§ Exercise requirements:
Once the line containing "Отделочный инструмент (37, 2207)" is found in the records below, return it and each following line exactly, up to and including the line containing "[Предыдущая страница] (11, 2101)", and nothing else.

Information provided START

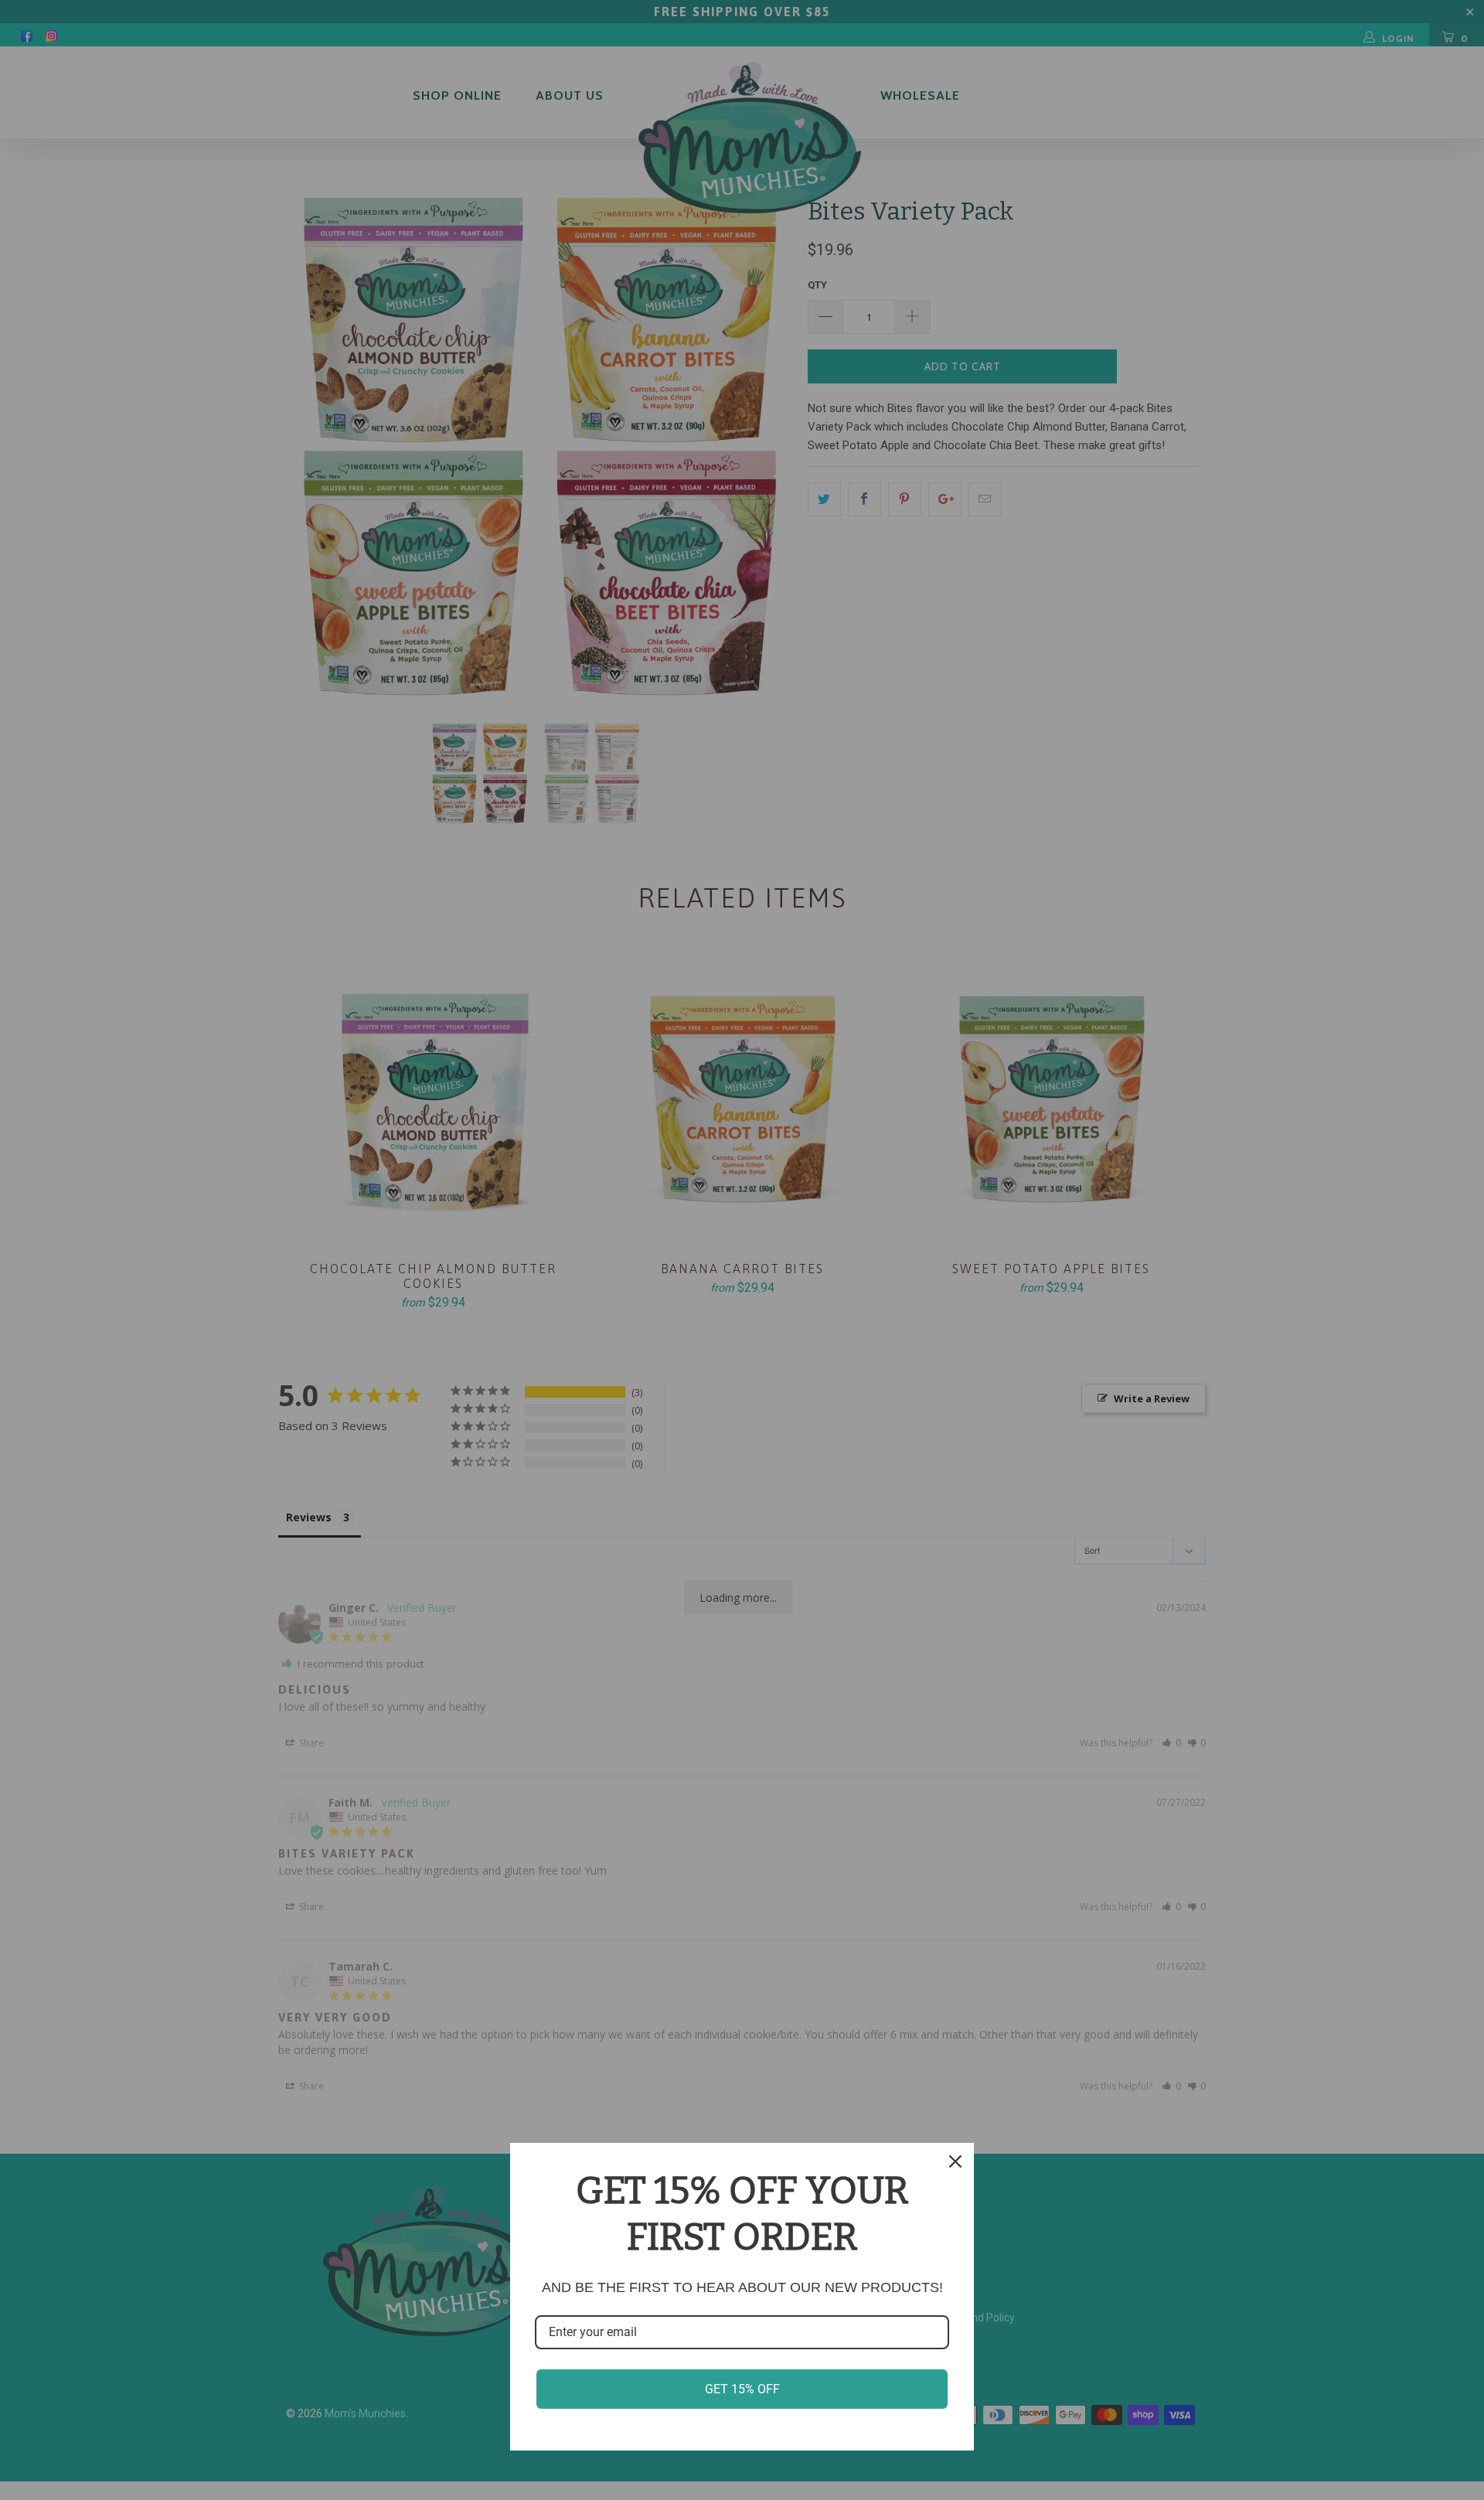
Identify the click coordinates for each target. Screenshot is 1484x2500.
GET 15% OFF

Information provided END
Information provided START

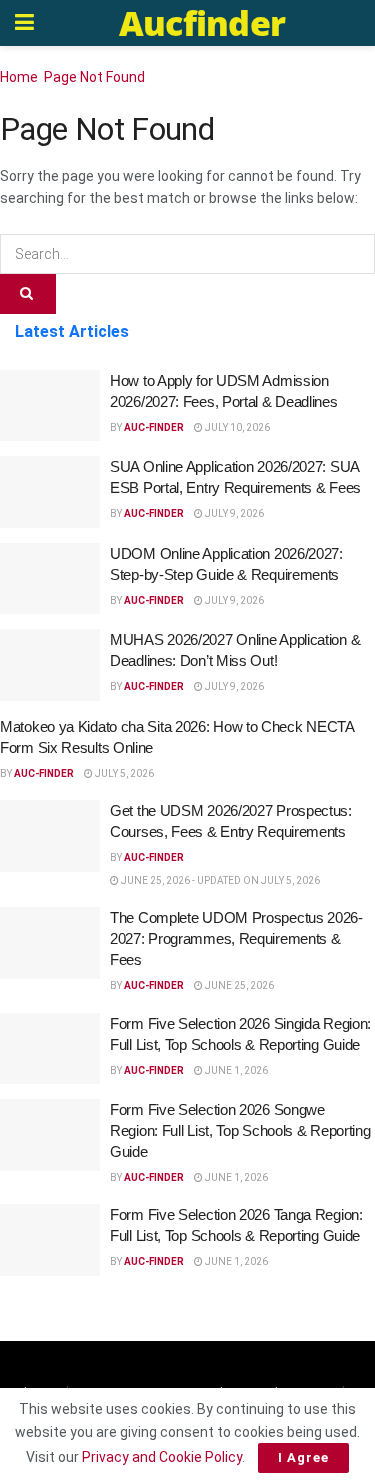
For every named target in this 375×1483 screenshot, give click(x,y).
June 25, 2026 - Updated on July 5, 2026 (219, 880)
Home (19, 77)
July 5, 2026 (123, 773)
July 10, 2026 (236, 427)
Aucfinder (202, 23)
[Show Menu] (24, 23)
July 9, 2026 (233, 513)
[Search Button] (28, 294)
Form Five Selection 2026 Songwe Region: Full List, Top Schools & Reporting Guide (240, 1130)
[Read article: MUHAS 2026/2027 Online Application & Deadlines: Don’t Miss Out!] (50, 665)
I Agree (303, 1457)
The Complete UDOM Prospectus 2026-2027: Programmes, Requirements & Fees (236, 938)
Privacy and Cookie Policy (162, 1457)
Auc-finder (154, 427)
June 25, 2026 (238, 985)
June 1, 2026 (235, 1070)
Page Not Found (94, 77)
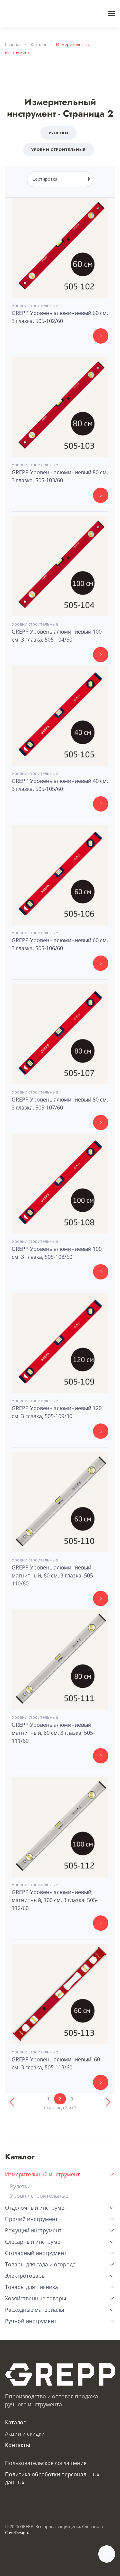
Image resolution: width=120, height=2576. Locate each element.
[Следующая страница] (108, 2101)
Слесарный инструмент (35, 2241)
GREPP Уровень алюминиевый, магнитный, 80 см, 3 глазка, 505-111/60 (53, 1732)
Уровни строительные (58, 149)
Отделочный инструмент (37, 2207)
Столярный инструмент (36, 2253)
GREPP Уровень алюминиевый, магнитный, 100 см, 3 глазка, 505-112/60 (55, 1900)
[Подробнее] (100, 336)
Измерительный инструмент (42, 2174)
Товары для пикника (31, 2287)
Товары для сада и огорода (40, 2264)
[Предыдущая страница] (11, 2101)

Information provided END
Information provided START

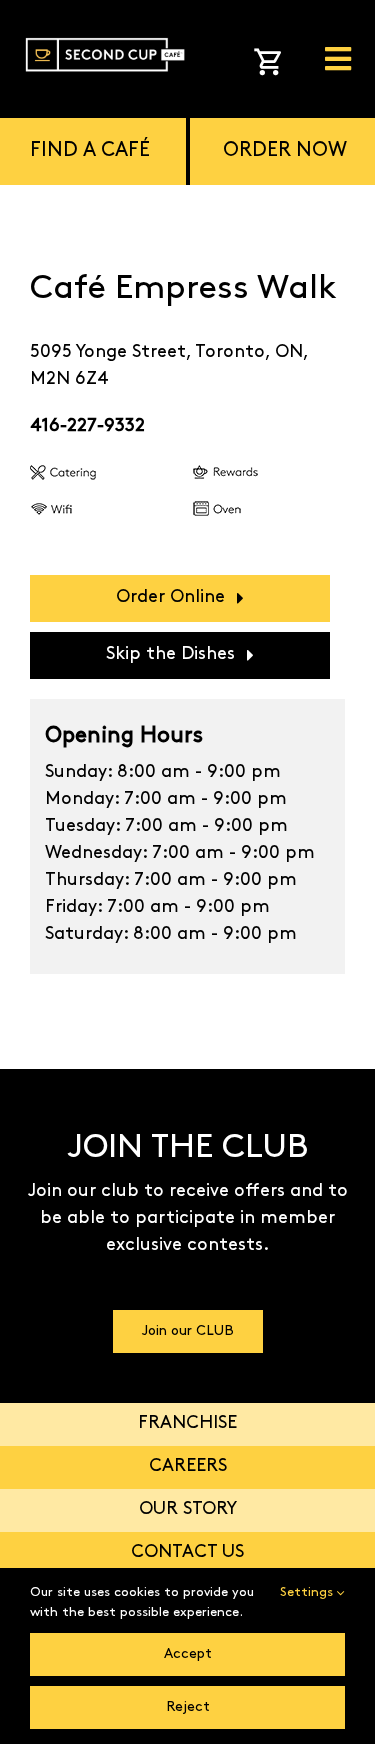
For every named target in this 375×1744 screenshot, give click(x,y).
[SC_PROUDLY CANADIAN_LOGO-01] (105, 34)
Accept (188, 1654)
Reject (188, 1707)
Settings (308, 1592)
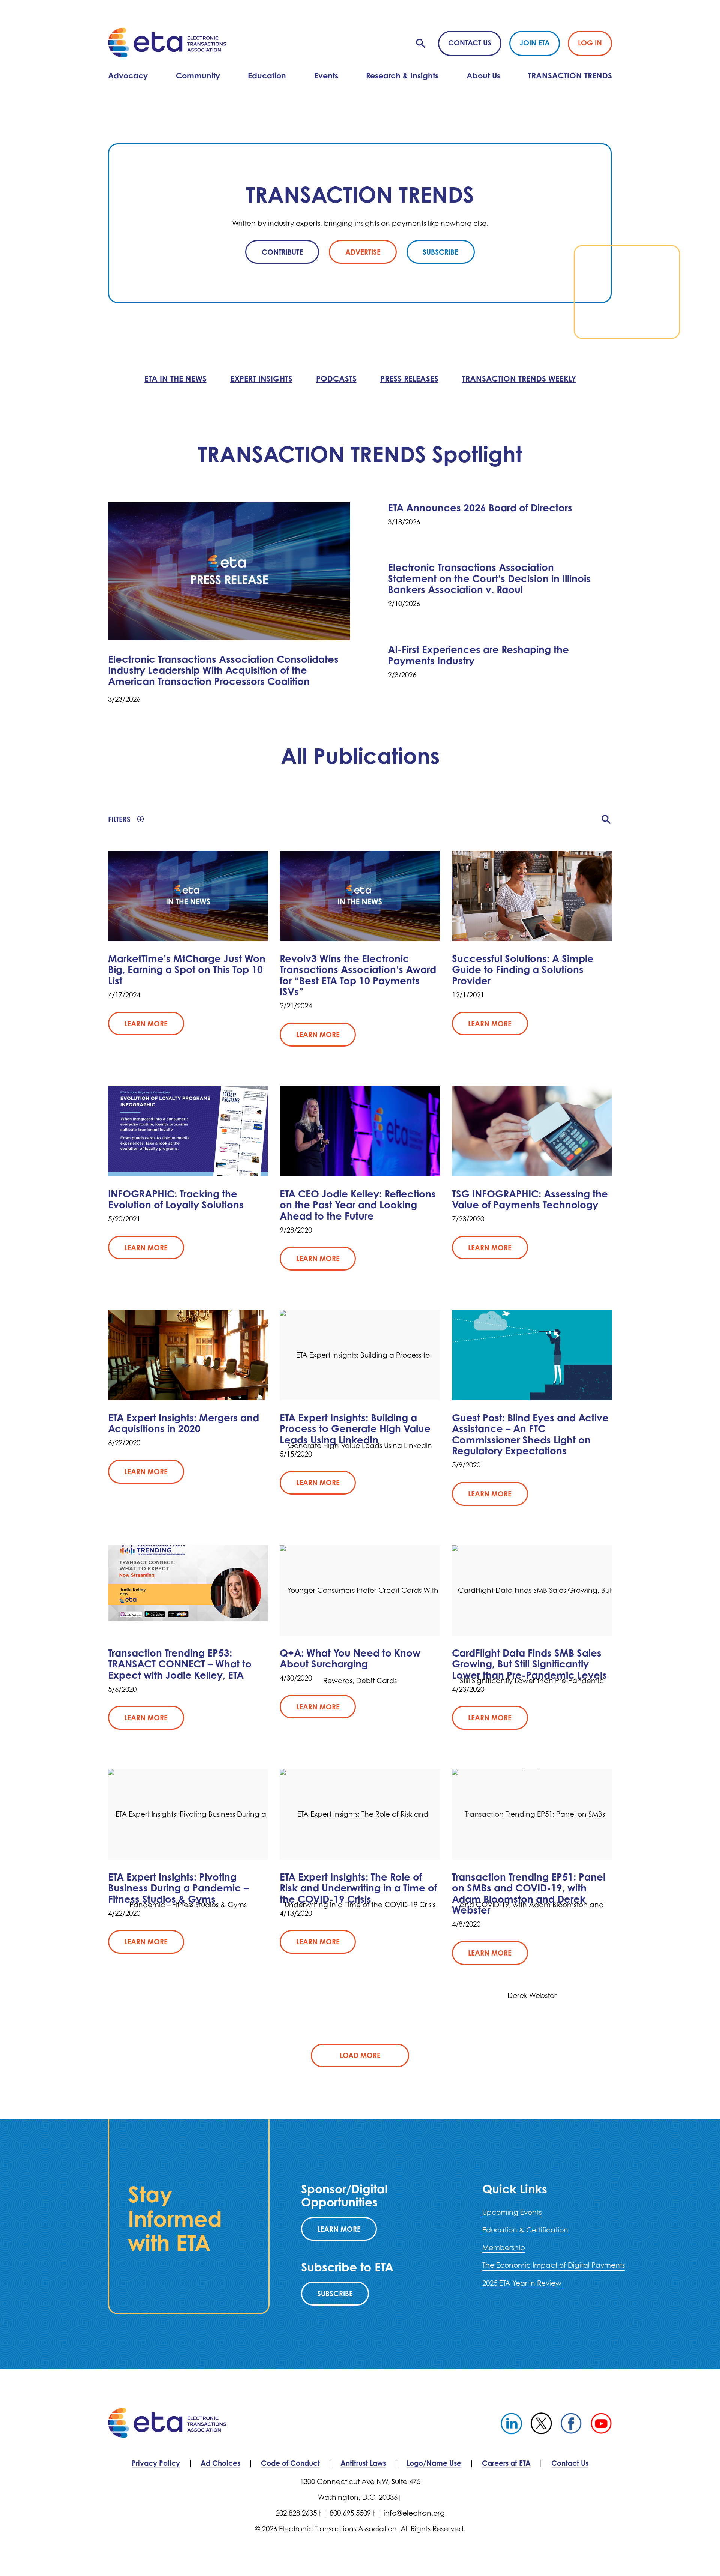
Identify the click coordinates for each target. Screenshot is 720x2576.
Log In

Information provided END

§ The completed task:
Отделочный инструмент (37, 2207)
Столярный инструмент (36, 2253)
GREPP Уровень алюминиевый, магнитный, 100 см, 3 глазка, 505-112/60 (55, 1900)
[Подробнее] (100, 336)
Измерительный инструмент (42, 2174)
Товары для пикника (31, 2287)
Товары для сада и огорода (40, 2264)
[Предыдущая страница] (11, 2101)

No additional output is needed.